Conquering the Data Universe with R

After their initial trainings, Stream Team volunteers jump into monthly monitoring and over time, gather and upload their collected data to the Chesapeake Data Explorer, the database which holds monitoring data throughout the Chesapeake Bay Watershed. After a minimum of 12 months of monitoring, Stream Team volunteers then have the opportunity to take a deeper look at their data and to explore what the findings mean. Preparation for one of these data exploration meetings has gotten the entire ALLARM team involved recently. The process is intense and involves checking errors (like rounding or precision) in volunteers’ data, compiling data statistics such as maximum and minimum values, and visualizing trends over time in graphs. This data was then shared with volunteers in virtual packets and discussed during ALLARM’s Data Exploration Workshop on Wednesday April 13^th.

This academic year, Phoebe Galione, ALLARM’s Outreach Manager, further developed detailed instructions on data analysis using Excel based off of preliminary data interpretation meetings that had happened for Cumberland Stream Team in early 2021. The process was divided into two phases: organization, and visualization. Following Phoebe’s guides, I spent the last few weeks of the Fall semester and parts of my winter break working on downloading data, checking for errors, and generating statistics for multiple sites. When the Spring semester came, other ALLARMies picked up the process and continued.

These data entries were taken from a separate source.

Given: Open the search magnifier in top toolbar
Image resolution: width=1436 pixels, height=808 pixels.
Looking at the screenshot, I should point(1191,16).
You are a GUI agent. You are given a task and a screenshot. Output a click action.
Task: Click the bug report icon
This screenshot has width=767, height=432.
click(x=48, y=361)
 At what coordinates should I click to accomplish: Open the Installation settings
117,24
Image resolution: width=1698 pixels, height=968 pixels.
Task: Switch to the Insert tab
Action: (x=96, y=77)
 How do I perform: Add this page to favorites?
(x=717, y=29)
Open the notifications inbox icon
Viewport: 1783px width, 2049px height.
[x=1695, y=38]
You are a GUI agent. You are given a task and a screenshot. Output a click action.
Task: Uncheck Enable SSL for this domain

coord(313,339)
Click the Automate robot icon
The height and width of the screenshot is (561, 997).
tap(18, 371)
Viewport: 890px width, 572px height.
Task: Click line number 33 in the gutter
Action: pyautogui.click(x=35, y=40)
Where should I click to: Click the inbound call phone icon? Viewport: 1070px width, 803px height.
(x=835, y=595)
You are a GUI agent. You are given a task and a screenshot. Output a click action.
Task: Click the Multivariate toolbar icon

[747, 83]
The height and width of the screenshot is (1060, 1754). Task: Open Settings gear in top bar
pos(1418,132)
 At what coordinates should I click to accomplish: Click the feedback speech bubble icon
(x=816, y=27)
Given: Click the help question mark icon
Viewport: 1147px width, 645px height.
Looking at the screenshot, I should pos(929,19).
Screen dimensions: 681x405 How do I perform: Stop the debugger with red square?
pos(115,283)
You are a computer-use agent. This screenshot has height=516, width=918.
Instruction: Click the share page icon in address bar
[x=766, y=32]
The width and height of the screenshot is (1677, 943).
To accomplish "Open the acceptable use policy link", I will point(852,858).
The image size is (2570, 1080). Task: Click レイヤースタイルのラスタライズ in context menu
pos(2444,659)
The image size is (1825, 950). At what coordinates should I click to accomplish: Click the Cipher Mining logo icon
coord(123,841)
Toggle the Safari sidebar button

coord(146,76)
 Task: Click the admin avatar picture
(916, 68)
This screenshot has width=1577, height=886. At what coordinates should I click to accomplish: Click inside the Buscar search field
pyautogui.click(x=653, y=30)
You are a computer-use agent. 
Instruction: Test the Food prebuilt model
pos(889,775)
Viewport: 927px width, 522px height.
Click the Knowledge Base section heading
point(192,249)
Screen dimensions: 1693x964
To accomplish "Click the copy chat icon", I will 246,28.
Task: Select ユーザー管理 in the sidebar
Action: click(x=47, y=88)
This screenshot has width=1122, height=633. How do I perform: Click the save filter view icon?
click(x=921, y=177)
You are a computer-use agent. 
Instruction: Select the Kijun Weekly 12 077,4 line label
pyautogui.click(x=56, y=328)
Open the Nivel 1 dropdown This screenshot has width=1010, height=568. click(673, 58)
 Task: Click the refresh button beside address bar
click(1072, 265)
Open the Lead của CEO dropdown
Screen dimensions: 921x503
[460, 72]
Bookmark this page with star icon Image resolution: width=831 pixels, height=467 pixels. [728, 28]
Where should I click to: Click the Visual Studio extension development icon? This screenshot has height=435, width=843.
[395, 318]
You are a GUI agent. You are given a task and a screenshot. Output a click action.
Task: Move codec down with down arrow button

While Phoebe walked me through the process of data organization and visualization using Excel, I noticed repetitions in the task since we need to redo all the steps for each of over 50 sites for each volunteer’s data. Even though the task was not difficult, replicating the same procedures for each volunteer takes up a lot of time, and all ALLARMies had to get involved in in order to get the packets done by the deadline.

Seeing room to build in efficiencies, I developed R codes to streamline the process which ALLARM can apply to future data organization and interpretation processes. I learned programming in R when I was working on my independent research with my advisor, Prof Douglas. Prof. Douglas had introduced me to R as a tool to manipulate, transform, perform statistical tests, and present data. When I understood ALLARM’s goals for the data interpretation process, I was able to gather skill sets and tools and build a structure using R codes to teach the program to replicate the tasks that we have done in Excel and to continue performing the tasks whenever I import a new dataset.

In the future, if the data interpretation goals shift, ALLARM can adapt the scripts to make the changes accordingly, and the new adjustments can be reflected in all volunteers’ data within a few clicks. With the time being saved, ALLARM can speed up the preparation for data interpretation workshop and have all data organized and presented clearly for volunteers.